▶ TASK GOAL
Nothing but the lines from the one containing "This screenshot has height=892, width=1372." through the last line of the data below should be returned, each copied exactly.
** Opening TASK INPUTS block **
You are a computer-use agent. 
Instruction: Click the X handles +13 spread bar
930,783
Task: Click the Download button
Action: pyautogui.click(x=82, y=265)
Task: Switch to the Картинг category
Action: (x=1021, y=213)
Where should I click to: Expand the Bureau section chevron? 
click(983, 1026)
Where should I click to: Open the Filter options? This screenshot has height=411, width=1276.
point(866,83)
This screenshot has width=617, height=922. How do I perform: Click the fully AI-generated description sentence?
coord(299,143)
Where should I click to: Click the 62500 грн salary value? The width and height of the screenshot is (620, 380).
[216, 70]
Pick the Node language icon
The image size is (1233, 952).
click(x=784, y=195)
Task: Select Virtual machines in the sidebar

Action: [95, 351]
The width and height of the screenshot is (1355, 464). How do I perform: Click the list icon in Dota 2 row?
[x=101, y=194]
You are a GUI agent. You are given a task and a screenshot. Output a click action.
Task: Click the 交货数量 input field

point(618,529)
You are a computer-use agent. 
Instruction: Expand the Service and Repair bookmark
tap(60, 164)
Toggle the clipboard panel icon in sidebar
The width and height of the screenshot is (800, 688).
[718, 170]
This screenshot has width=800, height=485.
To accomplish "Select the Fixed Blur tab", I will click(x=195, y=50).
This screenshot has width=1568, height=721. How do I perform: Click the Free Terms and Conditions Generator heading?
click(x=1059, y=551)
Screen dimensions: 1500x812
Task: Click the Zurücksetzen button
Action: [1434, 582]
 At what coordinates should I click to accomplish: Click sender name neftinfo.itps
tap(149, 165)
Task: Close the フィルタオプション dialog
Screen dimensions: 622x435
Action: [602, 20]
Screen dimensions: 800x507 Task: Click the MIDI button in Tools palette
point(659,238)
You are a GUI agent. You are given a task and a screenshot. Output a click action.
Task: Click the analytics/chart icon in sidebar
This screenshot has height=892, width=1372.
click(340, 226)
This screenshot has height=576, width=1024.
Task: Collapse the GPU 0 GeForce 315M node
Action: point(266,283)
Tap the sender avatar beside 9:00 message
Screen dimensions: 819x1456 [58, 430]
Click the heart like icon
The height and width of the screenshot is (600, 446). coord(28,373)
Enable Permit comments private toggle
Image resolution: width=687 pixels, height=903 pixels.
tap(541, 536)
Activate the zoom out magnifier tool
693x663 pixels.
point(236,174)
** Closing TASK INPUTS block **
▶ OUTPUT FOR THIS EXERCISE
This screenshot has height=892, width=1372.
click(340, 226)
This screenshot has height=576, width=1024.
Task: Collapse the GPU 0 GeForce 315M node
Action: point(266,283)
Tap the sender avatar beside 9:00 message
Screen dimensions: 819x1456 [58, 430]
Click the heart like icon
The height and width of the screenshot is (600, 446). coord(28,373)
Enable Permit comments private toggle
Image resolution: width=687 pixels, height=903 pixels.
tap(541, 536)
Activate the zoom out magnifier tool
693x663 pixels.
point(236,174)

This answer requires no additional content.